第2話「探さなきゃ、見つけなきゃ」
『また、助けられた。次は自分の番だ』
東大陸でジュスティーヌさんを探しているときに、船長がよく口にしていた言葉……
その「また」という部分が気になったわたしは、西大陸の人々に話を聞かせてもらおうと思いついた。
そして……
無事に、謎は解明した。
やはり船長は、以前にもジュスティーヌさんに助けてもらったことがあったのだ。
しかも、赤ちゃんだった頃のジュスティーヌさんに!!
それから、同時にもうひとつの謎も解明した。
いつぞやの真っ白いノートに書いた疑問、
『船長にとって、ジュスティーヌさんとはいったいどんな存在?』
の、答えである。
あのノートには、後で書き入れておかなければ。
……『命の恩人』と。
船長にとってジュスティーヌさんとは、命を救われた自分が必ず守り抜かなければならない大切な存在だったのだ。
そうか……
そうだったんですね……
エフクレフさんたち3人は、好き以外の理由でこんなに気にかけたりしないって言ってたけれど、やっぱりほかに理由があったのだ。

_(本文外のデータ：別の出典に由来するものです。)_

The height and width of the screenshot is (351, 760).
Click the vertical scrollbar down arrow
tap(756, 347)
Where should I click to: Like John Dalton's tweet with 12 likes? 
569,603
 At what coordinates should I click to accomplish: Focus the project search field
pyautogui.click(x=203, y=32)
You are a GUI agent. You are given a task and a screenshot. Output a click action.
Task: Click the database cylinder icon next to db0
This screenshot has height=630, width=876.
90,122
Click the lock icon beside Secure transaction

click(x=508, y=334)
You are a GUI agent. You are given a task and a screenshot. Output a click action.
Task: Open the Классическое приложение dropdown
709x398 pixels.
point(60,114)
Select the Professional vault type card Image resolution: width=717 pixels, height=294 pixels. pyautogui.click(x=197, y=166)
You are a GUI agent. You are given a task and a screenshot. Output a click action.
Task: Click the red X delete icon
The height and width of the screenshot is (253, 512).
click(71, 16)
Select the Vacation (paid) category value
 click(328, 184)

しかもそれは、好きなんて言葉じゃ言い表せないほどの深い深い愛情で……
ふたりはきっと、お互いに魂が呼び合う存在なんだ。
長い人生の中でたったひとり、出会えるかどうかもわからないような、大切な人……
つまり、出会えたことが奇跡。
そして船長は……
もう一度、奇跡を起こそうとしている。
「……」
わたしの鼻息だけが響くこの部屋は、もう3年もの間、帰らぬ主を待ち続けている。
南向きの窓からは、ほんのりと月明りが差し込んでいるものの、今はランプを手にした眠そうなわたしの顔が映っているだけだ。

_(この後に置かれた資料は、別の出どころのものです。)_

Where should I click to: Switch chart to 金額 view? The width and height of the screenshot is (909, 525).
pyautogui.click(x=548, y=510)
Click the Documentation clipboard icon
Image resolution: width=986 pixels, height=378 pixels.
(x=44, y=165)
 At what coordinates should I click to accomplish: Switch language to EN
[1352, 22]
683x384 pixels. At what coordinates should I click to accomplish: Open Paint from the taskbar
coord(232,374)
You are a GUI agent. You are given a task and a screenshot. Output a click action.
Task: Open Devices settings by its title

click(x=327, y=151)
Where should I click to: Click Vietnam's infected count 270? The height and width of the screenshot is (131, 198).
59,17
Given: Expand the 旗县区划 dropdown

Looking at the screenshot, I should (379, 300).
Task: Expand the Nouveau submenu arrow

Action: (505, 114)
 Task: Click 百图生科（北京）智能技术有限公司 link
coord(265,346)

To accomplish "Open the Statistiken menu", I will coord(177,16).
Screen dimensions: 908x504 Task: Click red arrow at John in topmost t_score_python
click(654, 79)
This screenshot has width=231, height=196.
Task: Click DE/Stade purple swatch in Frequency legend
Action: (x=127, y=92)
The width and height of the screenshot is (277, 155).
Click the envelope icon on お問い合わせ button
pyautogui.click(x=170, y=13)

朝が来て外が明るくなれば、おそらく路地裏がよく見えるのだろう。
アッチェレさんの長い物語の後、わたしは晩ご飯をご馳走になり、寝室まで用意してもらっていた。
明日の朝ご飯の時間も教えてもらい、そこでお開きになったのだけれど……
わたしは最後に「ジュスティーヌさんのお部屋を見せてください」とお願いしてみた。
できるだけ自分が目にしたものを書きたくて、でも駄目ならすぐに諦めようと思っていたら、アッチェレさんは「好きなだけいるといいよ」と快諾してくれた。
「ジュスティーヌの部屋の鍵は預けておくよ。だから、気が済んだら戸締りだけしっかり頼むね」
アッチェレさんはそう言って、わたしに鍵を1本渡すと「それじゃ、また明日。おやすみ」と自分の寝室へと引き上げていった。

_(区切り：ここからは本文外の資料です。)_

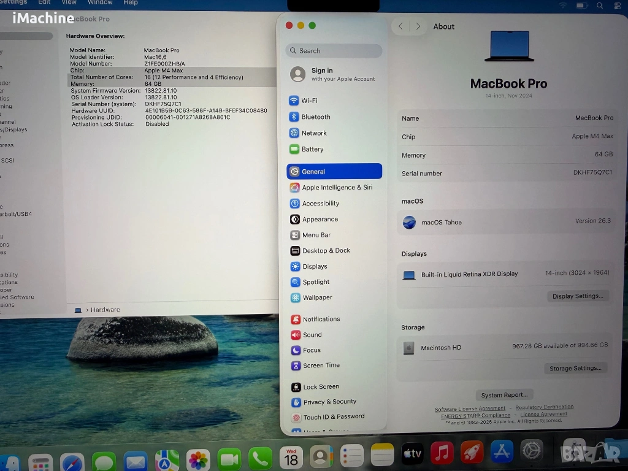Open Battery settings pane
Screen dimensions: 628x471
312,149
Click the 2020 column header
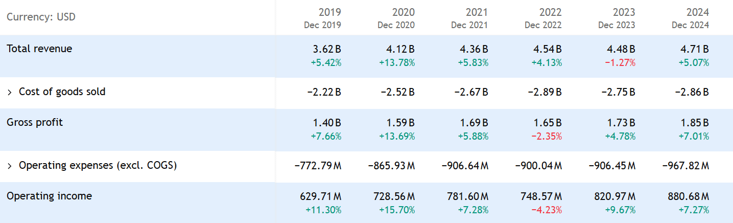This screenshot has width=733, height=223. point(403,12)
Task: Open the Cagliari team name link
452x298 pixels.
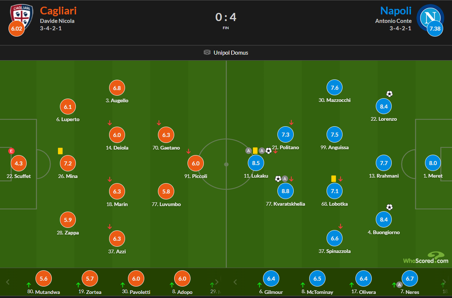Action: (x=58, y=10)
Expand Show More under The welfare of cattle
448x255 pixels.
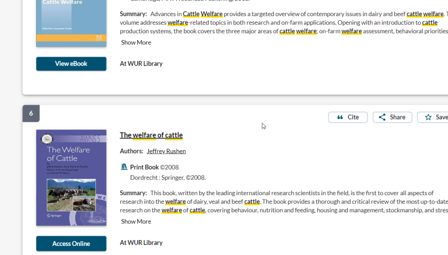(135, 221)
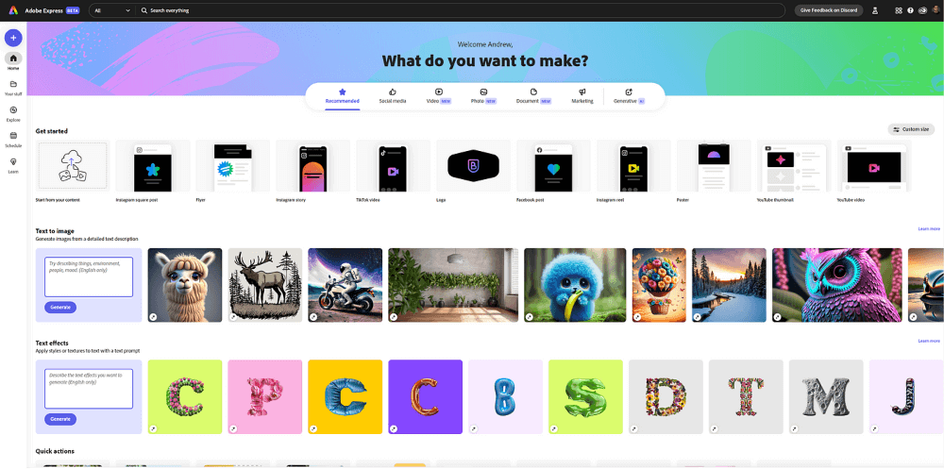944x469 pixels.
Task: Open the Custom size options
Action: pos(911,129)
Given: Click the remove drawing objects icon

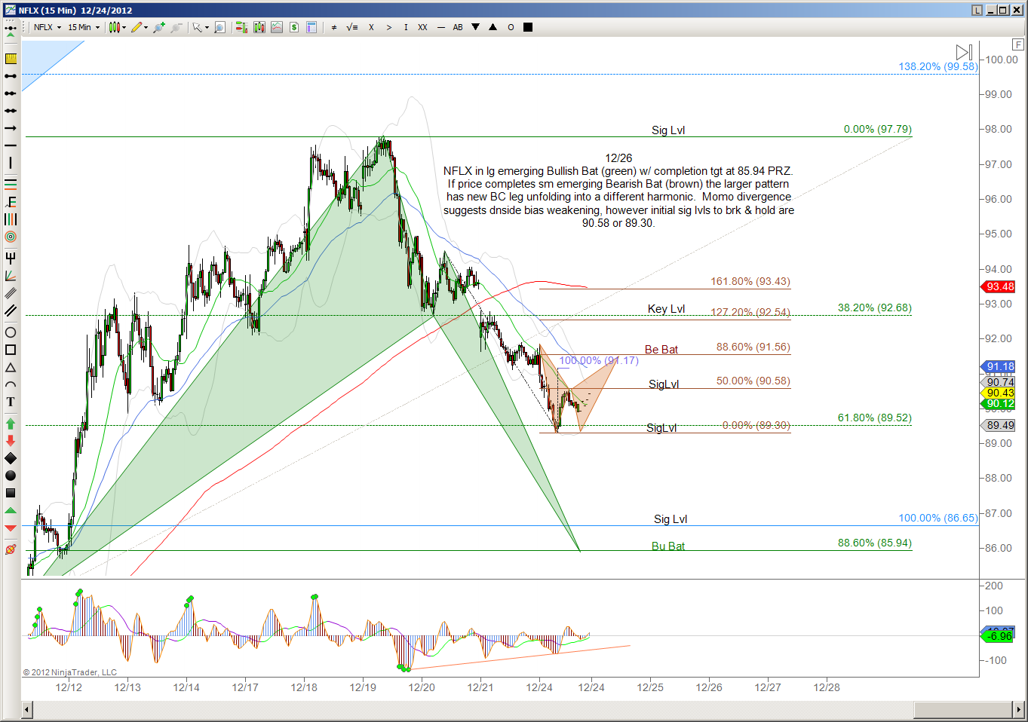Looking at the screenshot, I should pyautogui.click(x=11, y=549).
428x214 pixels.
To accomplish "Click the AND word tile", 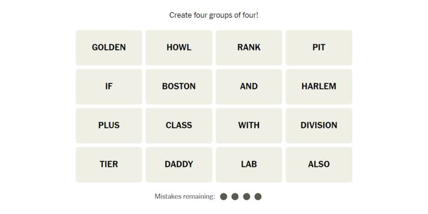I will [x=249, y=87].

……そんなわけで、わたしはジュスティーヌさんの部屋の中で、窓に映った自分をじっと見つめていたのである。
頭の中を整理整頓できたことだし、わたしは改めて部屋の中をランプでぐるりと照らしてみた。
南向きの窓の下には、大きめのベッド。
フカフカそうに見えるのは、アッチェレさんが手入れしているからかもしれない。
足元のほうには、立ったまま入れるような豪華なクローゼット。
扉を挟んで置かれた机は西向きで、椅子の右手には楽譜の詰まった本棚がある。
残念ながら、ランプの灯りだけでは、どんな楽譜かわからない。
机の上はキレイに整頓されていて、ホコリひとつない。
ジュスティーヌさんのノートによれば、ここを出るときは突然だったはずだ。
それなのにこんなに片付いているということは、きっとアッチェレさんが毎日丁寧に掃除しているからだろう。
そんなキレイな机の上には、小さな本棚があって、美しい花柄の装丁がされたノートが並んでいた。
1冊ずつ、表紙の花の色合いが違う。
どれもパステル調だが、暖色だったり寒色だったりしている。
そして……
左側の端に、ちょうど1冊分の隙間が空いていた。
ここに隙間があるということは……
横書きノートのいちばん新しいものがここに収まるってことじゃないか!
わたしは急いで用意してもらった部屋へと戻り、旅行カバンを開けた。
いちばん上には、あのジュスティーヌさんのノート。
それを抱えて、急ぎつつ静かにジュスティーヌさんの部屋へと戻る。
自分の船室で何度も読み返した、歌姫ジュスティーヌさんの物語。
わたしは、この物語のあらすじはもちろん語って聞かせられるし、台詞の一言一句を間違えることなく暗唱できる自信がある。
だから……
わたしには、もう必要ない。
あるべき場所に、返してあげるべきなんだ。
この物語の、あるべき場所……
それはもちろん、わたしの手元なんかではない。
「……」
わたしは、ジュスティーヌさんのノートを本棚左端の隙間に差し入れた。
ノートは何の抵抗もなく収まり、ほかのノートの背表紙に馴染んでいった。
一面に広がる花畑……
その中で、わたしがもとに戻したノートは、ほかのノートたちに暖かく迎え入れられているように見えた。
あるべきものを、あるべき場所へ……
たったそれだけのことをしただけで、この部屋は夜でもほんの少し明るくなったような気がした。
でも……
まだ、すべてが揃ったわけじゃない。
この部屋にあるべきものは揃ったけれど、この部屋にいるべき人がいないのだから。
探さなきゃ、見つけなきゃ。
そして、絶対にここへ連れて帰ってくるんだ……
そんな決意を胸に抱いていると、なんだかノートの背表紙たちに応援されているような気がしてきた。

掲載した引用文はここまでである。